● **TO DO**:
• a. In the article on Nevfidan Kadın, why is her house listed as Ottoman? Answer in one to three sentences, using only what the article states.
• b. Rewrite the article on Nevfidan Kadın, starting at "- Religion: Sunni" and ending at "the Ottoman Empire.", with "Ottoman Empire" replaced by "Sublime State".
• c. List every child named under "Issue" in the article on Nevfidan Kadın, including the adopted one.

● **SELECTED TEXT**:
Baş Kadın of the Ottoman Empire (Chief Consort)
- Tenure: before 1825 – 1 July 1839
- Predecessor: Kamerfer Kadın
- Successor: Servetseza Kadın
- Born: 4 January 1793
- Died: 27 December 1855 (aged 62) Nafizpaşa Palace, Constantinople, Ottoman Empire (now Istanbul, Turkey)
- Burial: Mahmud II Mausoleum, Divanyolu, Istanbul
- Consort: Mahmud II
- Issue: Fatma Sultan Fatma Sultan (II) Emine Sultan Şehzade Osman Emine Sultan (II) Adopted Adile Sultan

Names
- Turkish: Haciye Pertevpiyale Nevfidan Kadın Ottoman Turkish: حاجیه پرتوپیاله نوفدان قادین
- House: Ottoman (by marriage)
- Religion: Sunni Islam

= Nevfidan Kadın =

Consort of Mahmud II

Haciye Pertevpiyale Nevfidan Kadın (حاجیه پرتوپیاله نوفدان قادین 4 January 1793 – 27 December 1855) was a consort of Sultan Mahmud II of the Ottoman Empire.

● **PROVIDED DATA**:

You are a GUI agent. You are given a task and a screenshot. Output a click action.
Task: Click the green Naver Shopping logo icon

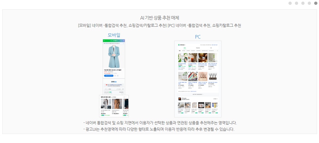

● **EXERCISE RESPONSES**:
• a. The article lists her house as Ottoman "by marriage." She was a consort of Sultan Mahmud II of the Ottoman Empire.

• b.
- Religion: Sunni Islam

= Nevfidan Kadın =

Consort of Mahmud II

Haciye Pertevpiyale Nevfidan Kadın (حاجیه پرتوپیاله نوفدان قادین 4 January 1793 – 27 December 1855) was a consort of Sultan Mahmud II of the Sublime State.

• c.
- Fatma Sultan
- Fatma Sultan (II)
- Emine Sultan
- Şehzade Osman
- Emine Sultan (II)
- Adile Sultan (adopted)